Verfahrensgang
LAG Berlin (Beschluss vom 29.06.1994; Aktenzeichen 8 TaBV 3/94) |
Tenor
Die Beschwerde der Arbeitgeberin gegen die Nichtzulassung der Rechtsbeschwerde im Beschluß des Landesarbeitsgerichts Berlin vom 29. Juni 1994 – 8 TaBV 3/94 – wird zurückgewiesen.
Tatbestand
I. Die Beteiligten streiten um ein Mitbestimmungsrecht des Betriebsrats bei der Veränderung der Arbeitszeiten für bestimmte Mitarbeiter in den Spätdiensten und um die Reichweite des Tendenzschutzes gemäß § 118 Abs. 1 BetrVG.
Die Arbeitgeberin gibt in B… die Tageszeitung “B…” heraus, die täglich erscheint. Sie beschäftigt ca. 150 Arbeitnehmer. Bis 20. Juni 1993 umfaßte die tägliche Arbeitszeit von fünf Produktionsassistenten, zwei Botinnen, einer Korrektorin und einer Sekretärin im normalen Spätdienst die Zeit von 15.00 Uhr bis 23.30 Uhr, und im zweiten Spätdienst die Zeit von 17.00 Uhr bis 1.30 Uhr. Mit Wirkung ab 20. Juni 1993 ordnete die Arbeitgeberin ohne Beteiligung des Betriebsrats eine Vorverlegung der Spätdienste um 1,5 Stunden an, so daß der normale Spätdienst von 13.30 Uhr bis 22.00 Uhr und der zweite Spätdienst von 15.30 Uhr bis 24.00 Uhr dauerte. Ursächlich für diese Anordnung war die Vorverlegung des Redaktionsschlusses und der Sollandruckzeit. Ab 21. Juni 1993 sollte nach der Konzeption der Arbeitgeberin eine Frühausgabe des “B…” erscheinen, die im Nachtverkauf vertrieben werden sollte; aus diesem Grund verlegte die Arbeitgeberin die Sollandruckzeit von 23.00 Uhr auf 21.00 Uhr vor. Daneben erschien weiterhin eine Hauptausgabe der Zeitung, die in der aktualisierten Frühausgabe bestand und deren Fortdrucktermin auf 23.00 Uhr festgelegt wurde.

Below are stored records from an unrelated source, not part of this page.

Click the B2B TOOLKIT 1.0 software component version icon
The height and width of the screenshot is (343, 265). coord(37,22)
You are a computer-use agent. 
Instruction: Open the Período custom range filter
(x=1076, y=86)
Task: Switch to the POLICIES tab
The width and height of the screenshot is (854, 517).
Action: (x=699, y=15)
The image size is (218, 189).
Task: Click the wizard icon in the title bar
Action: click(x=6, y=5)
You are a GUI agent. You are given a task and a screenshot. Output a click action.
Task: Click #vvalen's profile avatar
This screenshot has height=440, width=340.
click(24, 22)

Die Vorverlegung der Spätdienste führte bei den betroffenen Arbeitnehmern zu einer Verringerung der zu erzielenden Nachtzuschläge und damit zu Einkommensverlusten.

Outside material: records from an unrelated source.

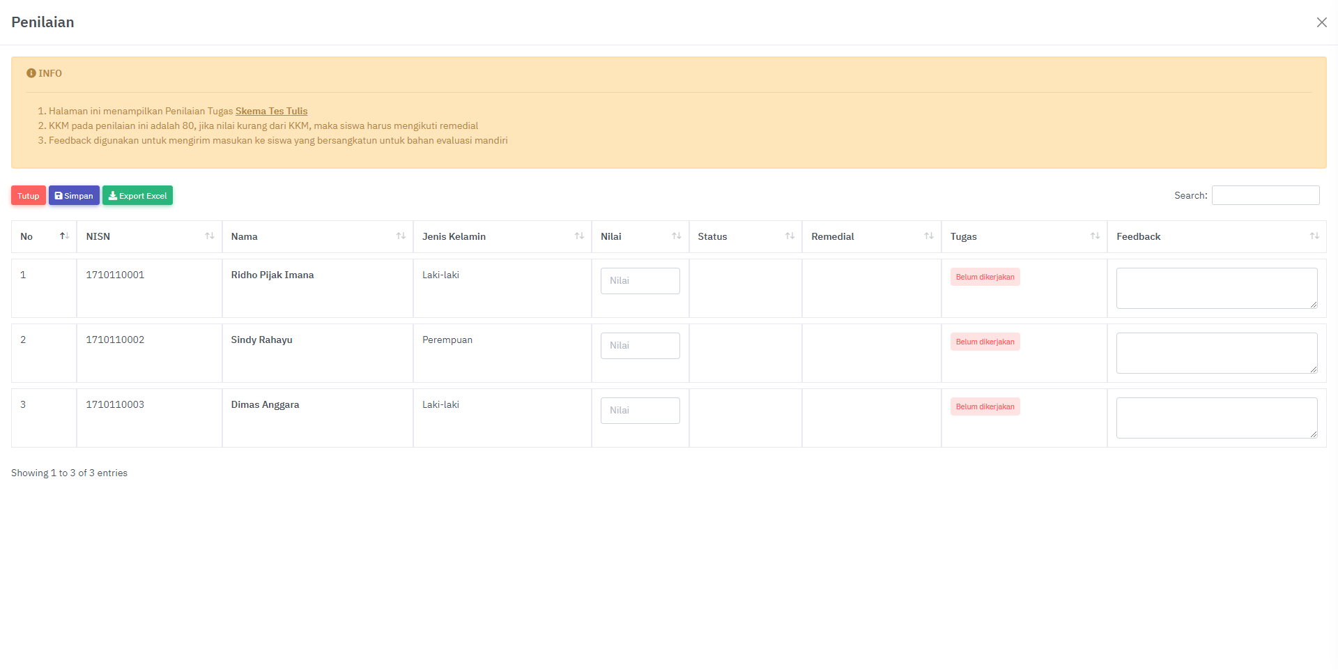
Task: Click the Nilai field for Dimas Anggara
Action: [640, 411]
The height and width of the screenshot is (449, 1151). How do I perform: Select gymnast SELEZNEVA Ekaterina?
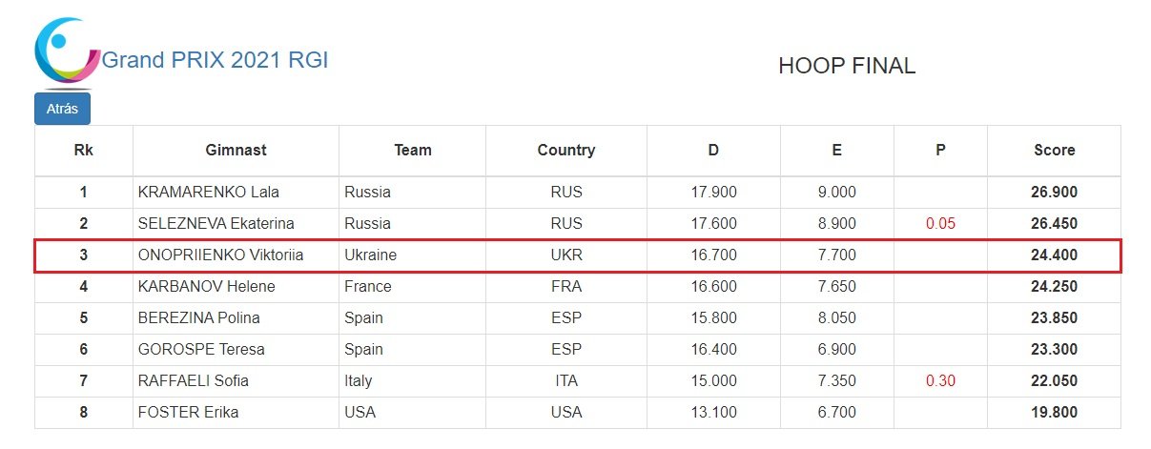tap(216, 224)
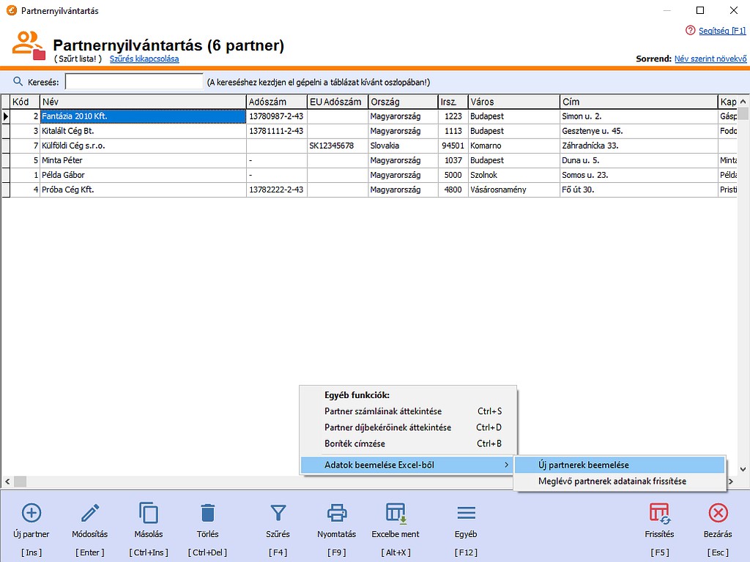Open Partner számláinak áttekintése menu entry
Screen dimensions: 750x562
pos(383,411)
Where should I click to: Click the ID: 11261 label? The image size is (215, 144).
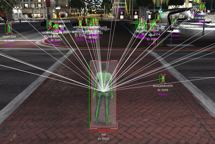(9, 41)
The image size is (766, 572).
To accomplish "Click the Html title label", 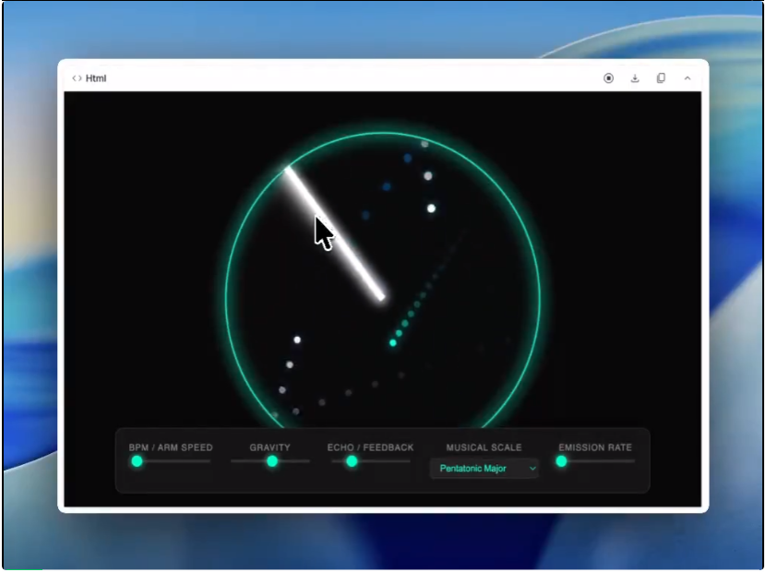I will pyautogui.click(x=96, y=78).
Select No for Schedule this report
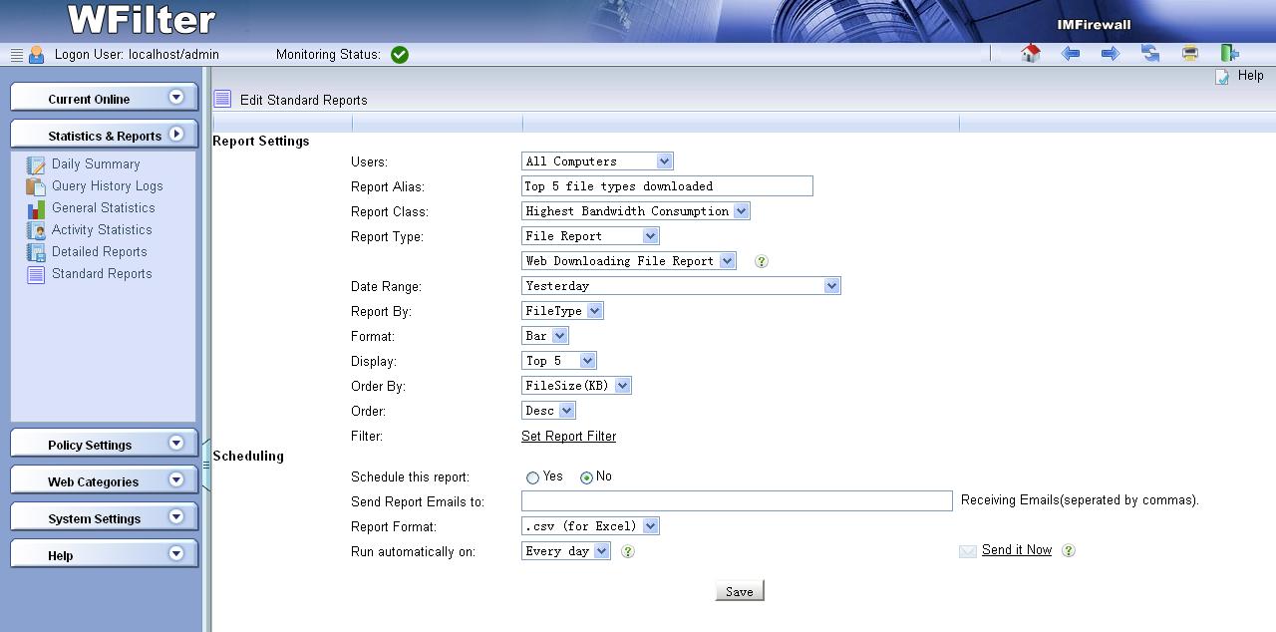1276x632 pixels. [x=587, y=477]
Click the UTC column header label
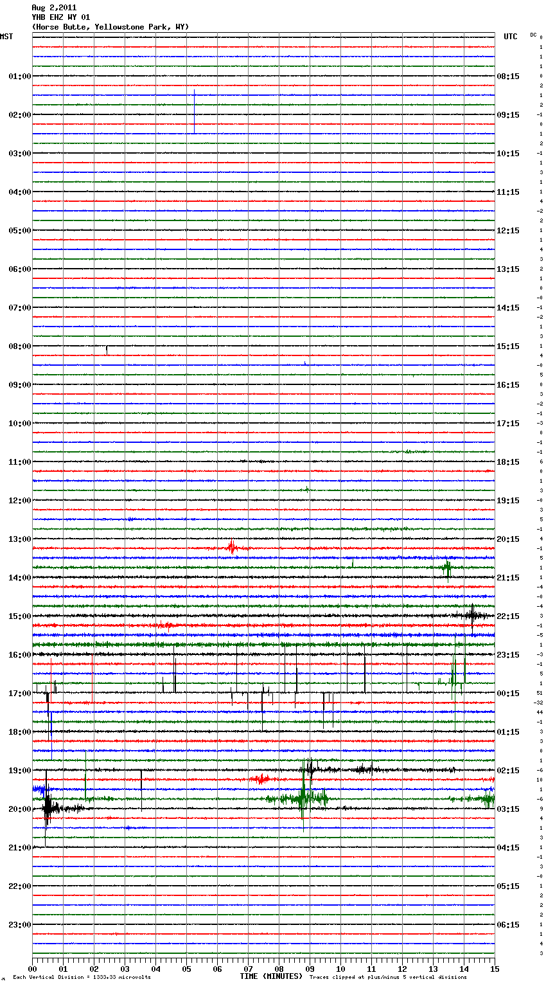Screen dimensions: 546x986 click(x=510, y=37)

Der Betriebsrat hat die Auffassung vertreten, ihm stehe hinsichtlich der Vorverlegung der Spätdienste ein Mitbestimmungsrecht zu. Es seien außer der Vorverlegung um 1,5 Stunden vielfältige andere Arbeitszeitgestaltungen denkbar, mit denen die tendenzbezogene Zielsetzung der Arbeitgeberin erreicht werden könne. Er hat die Feststellung beantragt, daß die auf Vorverlegung der Spätdienste ab 20. Juni 1993 gerichtete Anordnung der Arbeitgeberin rechtswidrig sei.

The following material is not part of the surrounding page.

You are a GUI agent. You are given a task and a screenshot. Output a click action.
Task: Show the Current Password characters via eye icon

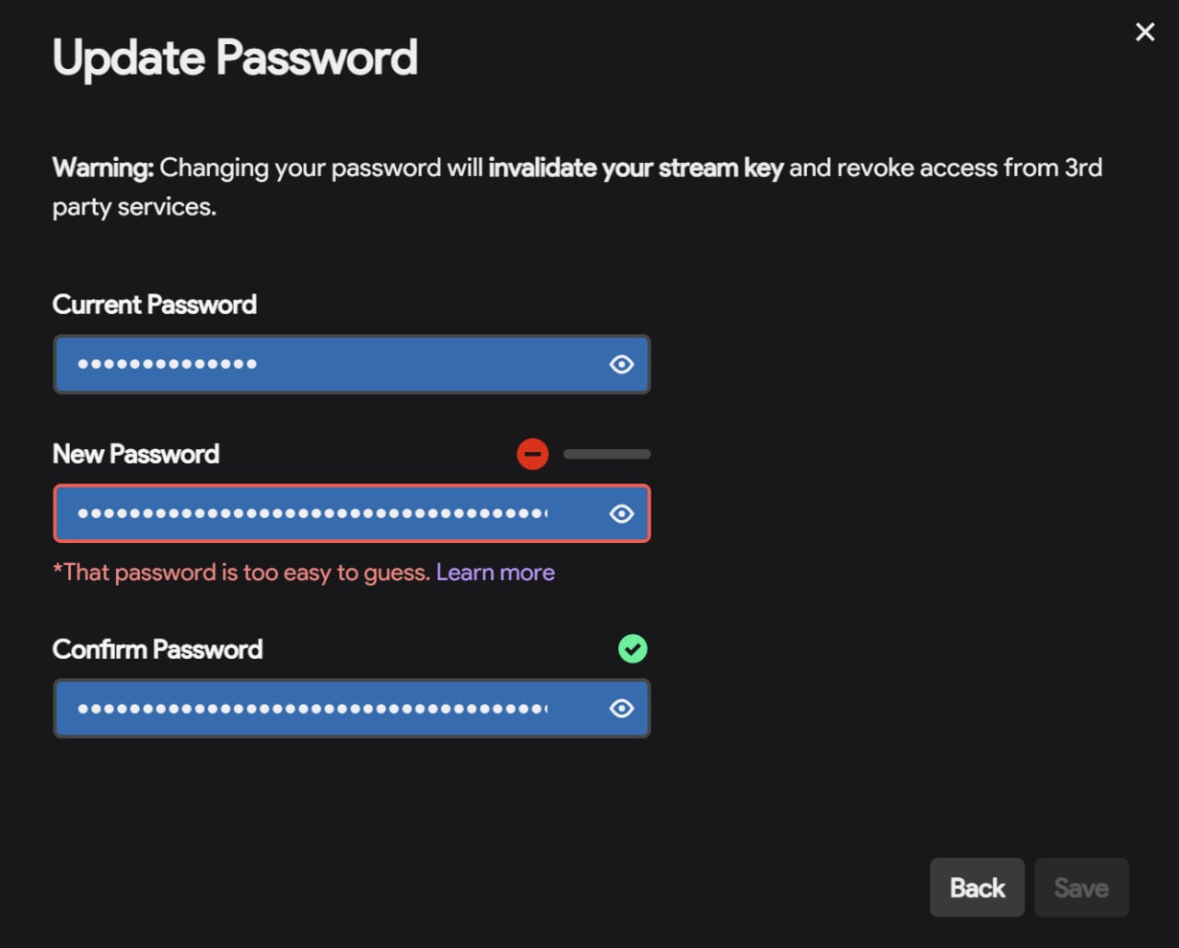[x=622, y=364]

Die Arbeitgeberin hat die Zurückweisung des Antrags beantragt. Sie hat vorgetragen, daß die Vorverlegung der Spätdienste eine automatische Folge der Vorverlegung der Andruckzeit und des Produktionsablaufes, mithin des gesamten technisch-organisatorischen Ablaufs der Zeitungsproduktion gewesen sei. Für eine andere Umsetzung der zeitlichen und technischen Vorgaben habe kein Spielraum bestanden. Die Arbeitgeberin ist der Ansicht, bei der Entscheidung über die Vorverlegung der Spätdienste handele es sich um eine tendenzbezogene Maßnahme, da diese unmittelbar durch die Entscheidung für den Nachtverkauf einer Frühausgabe und die hierfür erforderliche Vorverlegung des Andrucktermins bedingt sei. Nur mit den festgelegten Arbeitszeiten der Spätdienste könne die Aktualität der Berichterstattung gewährleistet werden. Diese Entscheidung müsse unbeeinflußt durch ein Mitbestimmungsrecht des Betriebsrats erfolgen können. Eine Differenzierung zwischen Maßnahmen, die sich auf die Aktualität der Berichterstattung beziehen, und solchen mit Bezug zu einem wertneutralen technisch-organisatorischen Produktionsablauf widerspreche dem Schutz der Pressefreiheit. Die zeitaufwendige Durchführung des Mitbestimmungsverfahrens beeinträchtige die Aktualität der Berichterstattung.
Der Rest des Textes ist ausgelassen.